## Texto de referência
O desemprego e as relações trabalhistas em debate no século XXI

Enviada em 13/01/2021

Em 2017, no primeiro semestre, o Brasil alcançou um número ensurdecedor de desempregados,mais de 14 milhões, segundo o IBGE (O Instituto Brasileiro de Geografia e Estatística). Isso se dá pela enorme crise econômica que assola o país. Nesta conjuntura, o brasileiro busca se sobressair em meio à crise; trabalhos informais e meios que atualizem gradativamente o currículo, para ganhar vantagens, são algumas das principais recorrências que o trabalhador faz.

Tendo em vista os fatos introdutórios mencionados, esta questão não pode recair apenas ao trabalhador, mas também pelo empregador e o que dificulta a fornecer novos empregos. O Estado pouco instiga e amplia o mercado trabalhista, acarretando muita concorrência e capacitação. Outros pontos a serem mencionados são a grande taxa de impostos e a significativa burocracia que dificulta o empreendimento.Com isso, diminui a chance de novos cargos e aumenta o número de indivíduos que atuam no setor informal; esse é fortemente auxiliado pelas redes sociais.

Dados de origem:

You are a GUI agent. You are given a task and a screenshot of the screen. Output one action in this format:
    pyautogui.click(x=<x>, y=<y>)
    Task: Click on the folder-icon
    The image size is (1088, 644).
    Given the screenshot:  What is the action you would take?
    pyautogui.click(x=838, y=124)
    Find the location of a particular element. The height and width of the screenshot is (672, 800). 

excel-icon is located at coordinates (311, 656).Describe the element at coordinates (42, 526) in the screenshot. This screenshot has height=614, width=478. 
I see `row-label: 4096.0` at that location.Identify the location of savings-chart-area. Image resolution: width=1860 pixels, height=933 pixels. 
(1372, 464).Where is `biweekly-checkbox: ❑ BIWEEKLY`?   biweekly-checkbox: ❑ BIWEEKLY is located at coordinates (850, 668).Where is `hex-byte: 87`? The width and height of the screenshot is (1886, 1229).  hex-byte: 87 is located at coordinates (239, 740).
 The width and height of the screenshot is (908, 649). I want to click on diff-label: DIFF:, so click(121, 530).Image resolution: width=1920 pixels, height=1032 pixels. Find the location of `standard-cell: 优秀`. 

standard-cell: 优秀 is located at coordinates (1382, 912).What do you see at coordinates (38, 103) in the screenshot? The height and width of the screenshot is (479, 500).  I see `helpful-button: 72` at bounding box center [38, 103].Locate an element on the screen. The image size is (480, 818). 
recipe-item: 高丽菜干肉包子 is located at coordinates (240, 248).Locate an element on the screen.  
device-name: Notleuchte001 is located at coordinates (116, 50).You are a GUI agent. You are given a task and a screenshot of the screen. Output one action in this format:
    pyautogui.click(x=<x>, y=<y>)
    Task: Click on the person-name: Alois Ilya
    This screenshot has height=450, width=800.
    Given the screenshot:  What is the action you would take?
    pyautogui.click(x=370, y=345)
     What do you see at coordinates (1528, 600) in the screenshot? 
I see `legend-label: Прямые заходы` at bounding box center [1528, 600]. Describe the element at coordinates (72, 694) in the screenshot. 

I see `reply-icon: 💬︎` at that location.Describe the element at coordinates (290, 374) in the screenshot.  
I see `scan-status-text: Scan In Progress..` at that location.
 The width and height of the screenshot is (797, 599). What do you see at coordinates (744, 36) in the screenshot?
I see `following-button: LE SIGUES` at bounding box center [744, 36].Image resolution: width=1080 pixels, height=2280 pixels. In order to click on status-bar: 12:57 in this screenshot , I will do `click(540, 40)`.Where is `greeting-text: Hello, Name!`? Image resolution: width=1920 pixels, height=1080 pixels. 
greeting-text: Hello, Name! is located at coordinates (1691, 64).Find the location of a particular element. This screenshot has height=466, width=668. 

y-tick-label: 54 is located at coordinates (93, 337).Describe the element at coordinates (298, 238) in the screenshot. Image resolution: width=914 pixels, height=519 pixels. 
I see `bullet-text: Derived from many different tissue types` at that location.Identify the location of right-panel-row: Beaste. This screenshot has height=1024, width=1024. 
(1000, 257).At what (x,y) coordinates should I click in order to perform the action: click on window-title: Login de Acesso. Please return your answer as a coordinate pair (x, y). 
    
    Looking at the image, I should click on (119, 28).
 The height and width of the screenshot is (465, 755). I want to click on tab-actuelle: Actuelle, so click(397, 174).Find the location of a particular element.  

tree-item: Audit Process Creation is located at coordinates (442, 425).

## Faça o seguinte
**A.** Segundo o texto sobre o desemprego no século XXI, quantos desempregados o Brasil tinha no primeiro semestre de 2017, de acordo com o IBGE?
**B.** Dê sequência ao texto sobre o desemprego e as relações trabalhistas a partir do ponto em que ele termina.

## Respostas esperadas
**A.** Mais de 14 milhões.

**B.**
A posteriori, quem não se identifica nesse recurso de trabalho, busca modos de se capacitar e ser escolhido pelo mercado, com pós graduações, por exemplo. Ademais, são formados jovens receiosos e ansiosos por preocupações com a estabilidade futura e de como irá se destacar no emprego formal, caso se a forma escolhida. A grande concorrência em vestibulares de medicina e concursos públicos é a prova disso.

Em virtude dos argumentos mencionados, é notável de deduzir que para diminuir os desafios expostos, o governo deve escassear as barreiras, como o imposto, para o empreendedorismo ganhar forças e fazer com que o espaço privado desenvolva-se amplamente, implicando grandes oportunidades para a sociedade. Além de atenuar os empecilhos, é primordial capacitar os jovens e mostrá-los um futuro de oportunidades e reconhecimento. Para assim, o feitio de seguir carreira seja opção e não obrigação.